Merge pull request #170 from arangodb-helper/documentation/starter-architecture

ewoutp · web-flow · commit 807e834a99fb · 2018-06-25T19:26:36.000+02:00
Architecture related docs.
diff --git a/docs/Manual/Programs/Starter/Architecture.md b/docs/Manual/Programs/Starter/Architecture.md
@@ -0,0 +1,165 @@
+# ArangoDB Starter Architecture
+
+## What does the Starter do
+
+The ArangoDB Starter is a program used to create ArangoDB database deployments
+on bare-metal (or virtual machines) with ease.
+It enables you to create everything from a simple Single server instance
+to a full blown Cluster with datacenter to datacenter replication in under 5 minutes.
+
+The Starter is intended to be used in environments where there is no higher
+level orchestration system (e.g. Kubernetes or DC/OS) available.

----------------------------------------

Problem set:
#1 Answer these about the ArangoDB Starter commit:
(a) What is the number of the merged pull request?
(b) Within what time does the Starter claim it can create a deployment?
(c) Which two orchestration systems are named as examples?
#2 Carry on writing the ArangoDB Starter commit from its last line.
The listing after this text is not needed.

Material provided:
----------------------------------------

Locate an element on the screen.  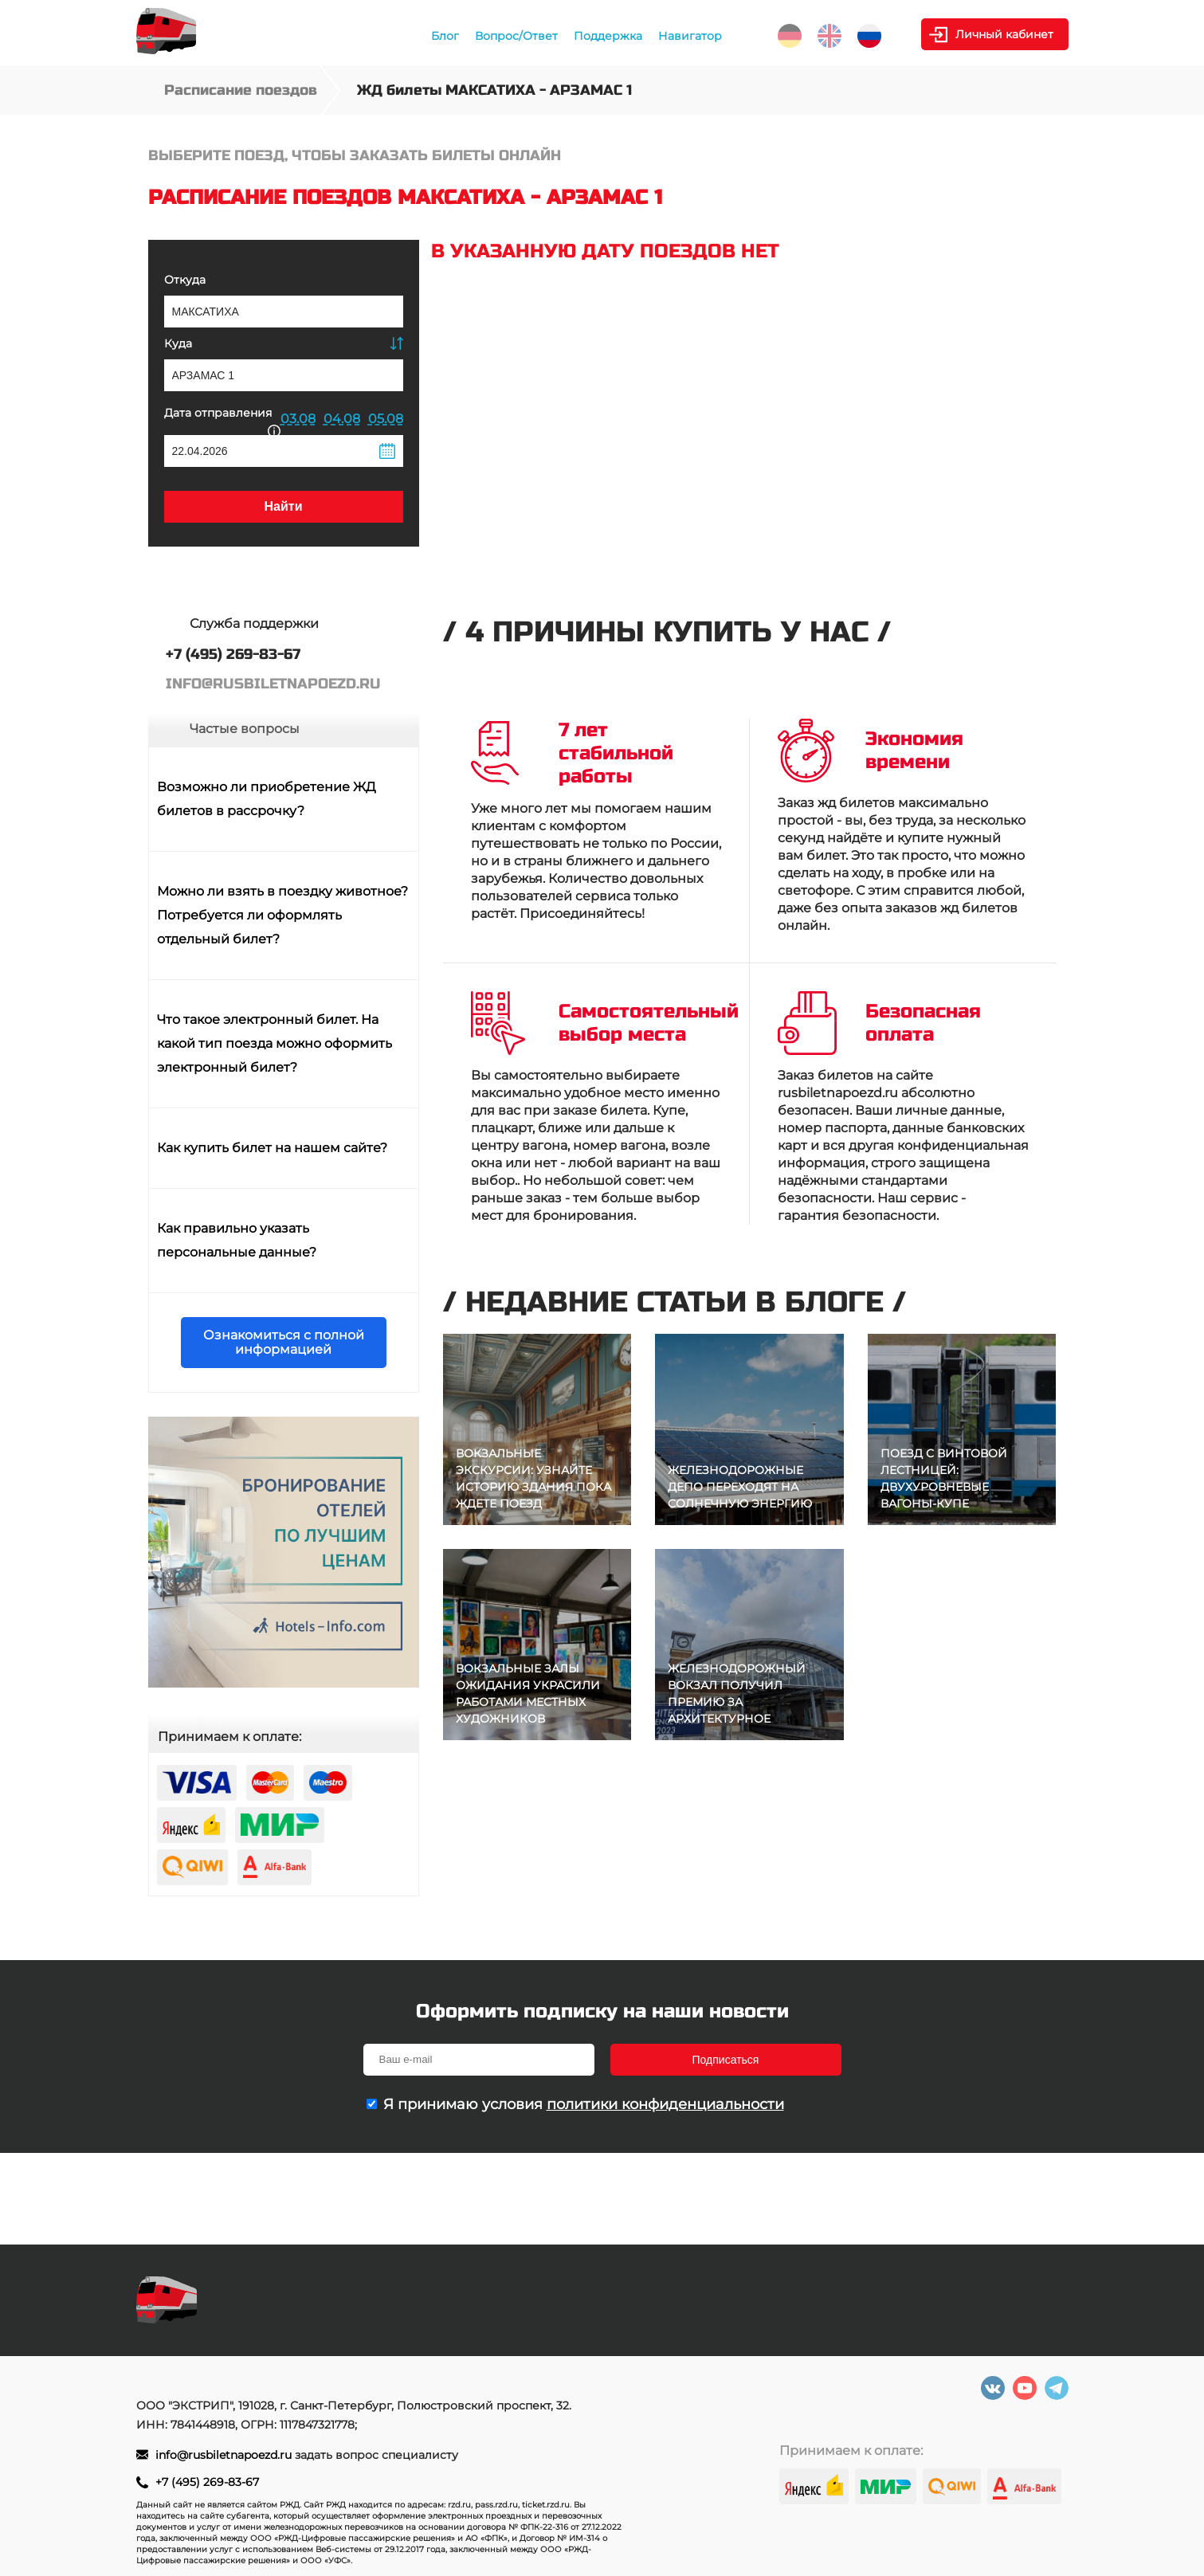
Ознакомиться с полной информацией is located at coordinates (283, 1342).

----------------------------------------

Exercise responses:
#1
(a) 170
(b) Under 5 minutes
(c) Kubernetes and DC/OS

#2
+
+## Starter versions
+
+The Starter is a separate process in a binary called `arangodb` (or `arangodb.exe` on Windows).
+This binary has its own version number that is independent of a ArangoDB (database)
+version.
+
+This means that Starter version `a.b.c` can be used to run deployments
+of ArangoDB databases with different version.
+For example, the Starter with version `0.11.2` can be used to create
+ArangoDB deployments with ArangoDB version `3.2.<something>` as well
+as deployments with ArangoDB version `3.3.<something>`.
+
+It also means that you can update the Starter independently from the ArangoDB
+database.
+
+Note that the Starter is also included in all binary ArangoDB packages.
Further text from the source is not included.